Exercise materials =
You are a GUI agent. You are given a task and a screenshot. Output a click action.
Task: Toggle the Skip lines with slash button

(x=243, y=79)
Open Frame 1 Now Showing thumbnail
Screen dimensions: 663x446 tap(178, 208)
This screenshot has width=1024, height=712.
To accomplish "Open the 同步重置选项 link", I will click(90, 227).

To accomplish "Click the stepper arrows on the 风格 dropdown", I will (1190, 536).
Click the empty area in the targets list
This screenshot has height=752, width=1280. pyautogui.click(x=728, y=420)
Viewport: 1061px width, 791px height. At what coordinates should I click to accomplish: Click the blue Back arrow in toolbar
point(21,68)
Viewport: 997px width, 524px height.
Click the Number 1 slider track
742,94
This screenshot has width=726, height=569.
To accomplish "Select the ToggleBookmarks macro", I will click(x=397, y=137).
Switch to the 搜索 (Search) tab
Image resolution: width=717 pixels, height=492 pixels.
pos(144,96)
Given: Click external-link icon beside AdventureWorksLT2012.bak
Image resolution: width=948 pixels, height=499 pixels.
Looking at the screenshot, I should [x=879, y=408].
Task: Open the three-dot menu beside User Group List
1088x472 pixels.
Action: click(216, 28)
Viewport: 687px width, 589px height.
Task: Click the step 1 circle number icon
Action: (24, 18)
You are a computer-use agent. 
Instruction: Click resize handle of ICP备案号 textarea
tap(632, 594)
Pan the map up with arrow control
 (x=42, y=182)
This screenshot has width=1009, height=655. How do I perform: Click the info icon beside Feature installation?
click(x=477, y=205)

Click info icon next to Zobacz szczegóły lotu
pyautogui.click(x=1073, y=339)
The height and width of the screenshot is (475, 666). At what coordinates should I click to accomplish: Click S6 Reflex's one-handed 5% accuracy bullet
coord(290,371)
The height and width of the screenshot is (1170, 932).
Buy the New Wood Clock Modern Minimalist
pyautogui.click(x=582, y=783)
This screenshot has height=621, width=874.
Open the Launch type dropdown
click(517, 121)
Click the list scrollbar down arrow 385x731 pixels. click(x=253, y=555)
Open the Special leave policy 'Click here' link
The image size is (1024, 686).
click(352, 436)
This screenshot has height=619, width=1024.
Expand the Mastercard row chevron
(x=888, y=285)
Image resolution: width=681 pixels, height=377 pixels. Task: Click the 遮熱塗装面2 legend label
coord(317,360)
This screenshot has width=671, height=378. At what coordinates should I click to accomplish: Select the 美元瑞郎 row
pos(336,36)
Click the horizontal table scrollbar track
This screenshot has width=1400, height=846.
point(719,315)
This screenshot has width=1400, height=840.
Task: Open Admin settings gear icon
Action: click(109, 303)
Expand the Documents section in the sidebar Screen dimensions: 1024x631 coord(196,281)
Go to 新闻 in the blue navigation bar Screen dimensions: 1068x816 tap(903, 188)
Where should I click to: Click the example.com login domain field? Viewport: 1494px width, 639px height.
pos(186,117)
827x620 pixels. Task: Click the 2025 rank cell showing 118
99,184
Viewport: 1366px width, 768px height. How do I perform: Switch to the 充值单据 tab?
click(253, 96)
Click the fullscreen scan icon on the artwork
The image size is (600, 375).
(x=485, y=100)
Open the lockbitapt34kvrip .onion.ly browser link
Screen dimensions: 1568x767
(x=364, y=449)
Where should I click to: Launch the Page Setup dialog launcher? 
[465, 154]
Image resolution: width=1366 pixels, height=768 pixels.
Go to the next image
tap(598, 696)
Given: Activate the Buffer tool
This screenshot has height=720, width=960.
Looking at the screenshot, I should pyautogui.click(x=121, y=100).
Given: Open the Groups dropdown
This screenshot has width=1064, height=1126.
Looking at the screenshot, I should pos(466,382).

What you need to do =
Copy each line of the material exactly as shown.

Response for this exercise =
You are a GUI agent. You are given a task and a screenshot. Output a click action.
Task: Toggle the Skip lines with slash button

(x=243, y=79)
Open Frame 1 Now Showing thumbnail
Screen dimensions: 663x446 tap(178, 208)
This screenshot has width=1024, height=712.
To accomplish "Open the 同步重置选项 link", I will click(90, 227).

To accomplish "Click the stepper arrows on the 风格 dropdown", I will (1190, 536).
Click the empty area in the targets list
This screenshot has height=752, width=1280. pyautogui.click(x=728, y=420)
Viewport: 1061px width, 791px height. At what coordinates should I click to accomplish: Click the blue Back arrow in toolbar
point(21,68)
Viewport: 997px width, 524px height.
Click the Number 1 slider track
742,94
This screenshot has width=726, height=569.
To accomplish "Select the ToggleBookmarks macro", I will click(x=397, y=137).
Switch to the 搜索 (Search) tab
Image resolution: width=717 pixels, height=492 pixels.
pos(144,96)
Given: Click external-link icon beside AdventureWorksLT2012.bak
Image resolution: width=948 pixels, height=499 pixels.
Looking at the screenshot, I should [x=879, y=408].
Task: Open the three-dot menu beside User Group List
1088x472 pixels.
Action: click(216, 28)
Viewport: 687px width, 589px height.
Task: Click the step 1 circle number icon
Action: (24, 18)
You are a computer-use agent. 
Instruction: Click resize handle of ICP备案号 textarea
tap(632, 594)
Pan the map up with arrow control
 (x=42, y=182)
This screenshot has width=1009, height=655. How do I perform: Click the info icon beside Feature installation?
click(x=477, y=205)

Click info icon next to Zobacz szczegóły lotu
pyautogui.click(x=1073, y=339)
The height and width of the screenshot is (475, 666). At what coordinates should I click to accomplish: Click S6 Reflex's one-handed 5% accuracy bullet
coord(290,371)
The height and width of the screenshot is (1170, 932).
Buy the New Wood Clock Modern Minimalist
pyautogui.click(x=582, y=783)
This screenshot has height=621, width=874.
Open the Launch type dropdown
click(517, 121)
Click the list scrollbar down arrow 385x731 pixels. click(x=253, y=555)
Open the Special leave policy 'Click here' link
The image size is (1024, 686).
click(352, 436)
This screenshot has height=619, width=1024.
Expand the Mastercard row chevron
(x=888, y=285)
Image resolution: width=681 pixels, height=377 pixels. Task: Click the 遮熱塗装面2 legend label
coord(317,360)
This screenshot has width=671, height=378. At what coordinates should I click to accomplish: Select the 美元瑞郎 row
pos(336,36)
Click the horizontal table scrollbar track
This screenshot has width=1400, height=846.
point(719,315)
This screenshot has width=1400, height=840.
Task: Open Admin settings gear icon
Action: click(109, 303)
Expand the Documents section in the sidebar Screen dimensions: 1024x631 coord(196,281)
Go to 新闻 in the blue navigation bar Screen dimensions: 1068x816 tap(903, 188)
Where should I click to: Click the example.com login domain field? Viewport: 1494px width, 639px height.
pos(186,117)
827x620 pixels. Task: Click the 2025 rank cell showing 118
99,184
Viewport: 1366px width, 768px height. How do I perform: Switch to the 充值单据 tab?
click(253, 96)
Click the fullscreen scan icon on the artwork
The image size is (600, 375).
(x=485, y=100)
Open the lockbitapt34kvrip .onion.ly browser link
Screen dimensions: 1568x767
(x=364, y=449)
Where should I click to: Launch the Page Setup dialog launcher? 
[465, 154]
Image resolution: width=1366 pixels, height=768 pixels.
Go to the next image
tap(598, 696)
Given: Activate the Buffer tool
This screenshot has height=720, width=960.
Looking at the screenshot, I should pyautogui.click(x=121, y=100).
Given: Open the Groups dropdown
This screenshot has width=1064, height=1126.
Looking at the screenshot, I should pos(466,382).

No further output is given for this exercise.